— begin —
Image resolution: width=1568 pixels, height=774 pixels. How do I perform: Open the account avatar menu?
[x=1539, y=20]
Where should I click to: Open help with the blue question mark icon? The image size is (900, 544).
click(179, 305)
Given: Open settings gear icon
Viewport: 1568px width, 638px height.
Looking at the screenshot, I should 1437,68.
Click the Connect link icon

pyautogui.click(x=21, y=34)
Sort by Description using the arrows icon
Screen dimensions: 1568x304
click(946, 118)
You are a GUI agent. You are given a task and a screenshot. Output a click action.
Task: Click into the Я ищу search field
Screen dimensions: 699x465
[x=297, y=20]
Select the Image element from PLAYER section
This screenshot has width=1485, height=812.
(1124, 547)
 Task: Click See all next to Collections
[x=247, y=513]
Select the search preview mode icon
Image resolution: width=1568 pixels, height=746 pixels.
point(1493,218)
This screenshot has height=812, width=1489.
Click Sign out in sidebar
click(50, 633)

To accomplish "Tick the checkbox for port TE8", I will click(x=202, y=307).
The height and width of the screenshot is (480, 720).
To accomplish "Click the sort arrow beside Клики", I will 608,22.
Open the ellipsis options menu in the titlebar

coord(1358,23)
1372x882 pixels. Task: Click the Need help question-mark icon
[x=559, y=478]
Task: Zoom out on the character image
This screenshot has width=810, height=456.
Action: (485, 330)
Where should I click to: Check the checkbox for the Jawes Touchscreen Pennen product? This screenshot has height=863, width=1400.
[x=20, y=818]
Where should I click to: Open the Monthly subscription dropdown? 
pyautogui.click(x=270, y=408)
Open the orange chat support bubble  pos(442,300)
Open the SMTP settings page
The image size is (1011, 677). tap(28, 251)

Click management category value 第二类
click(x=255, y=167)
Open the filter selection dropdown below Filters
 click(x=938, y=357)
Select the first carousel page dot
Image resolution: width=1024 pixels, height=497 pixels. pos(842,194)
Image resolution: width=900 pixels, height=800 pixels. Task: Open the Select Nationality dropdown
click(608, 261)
— end —
PROBLEM STATEMENT:
Retype all of the items above exactly as they appear.

FINISHED ANSWER:
Image resolution: width=1568 pixels, height=774 pixels. How do I perform: Open the account avatar menu?
[x=1539, y=20]
Where should I click to: Open help with the blue question mark icon? The image size is (900, 544).
click(179, 305)
Given: Open settings gear icon
Viewport: 1568px width, 638px height.
Looking at the screenshot, I should 1437,68.
Click the Connect link icon

pyautogui.click(x=21, y=34)
Sort by Description using the arrows icon
Screen dimensions: 1568x304
click(946, 118)
You are a GUI agent. You are given a task and a screenshot. Output a click action.
Task: Click into the Я ищу search field
Screen dimensions: 699x465
[x=297, y=20]
Select the Image element from PLAYER section
This screenshot has width=1485, height=812.
(1124, 547)
 Task: Click See all next to Collections
[x=247, y=513]
Select the search preview mode icon
Image resolution: width=1568 pixels, height=746 pixels.
point(1493,218)
This screenshot has height=812, width=1489.
Click Sign out in sidebar
click(50, 633)

To accomplish "Tick the checkbox for port TE8", I will click(x=202, y=307).
The height and width of the screenshot is (480, 720).
To accomplish "Click the sort arrow beside Клики", I will 608,22.
Open the ellipsis options menu in the titlebar

coord(1358,23)
1372x882 pixels. Task: Click the Need help question-mark icon
[x=559, y=478]
Task: Zoom out on the character image
This screenshot has width=810, height=456.
Action: (485, 330)
Where should I click to: Check the checkbox for the Jawes Touchscreen Pennen product? This screenshot has height=863, width=1400.
[x=20, y=818]
Where should I click to: Open the Monthly subscription dropdown? 
pyautogui.click(x=270, y=408)
Open the orange chat support bubble  pos(442,300)
Open the SMTP settings page
The image size is (1011, 677). tap(28, 251)

Click management category value 第二类
click(x=255, y=167)
Open the filter selection dropdown below Filters
 click(x=938, y=357)
Select the first carousel page dot
Image resolution: width=1024 pixels, height=497 pixels. pos(842,194)
Image resolution: width=900 pixels, height=800 pixels. Task: Open the Select Nationality dropdown
click(608, 261)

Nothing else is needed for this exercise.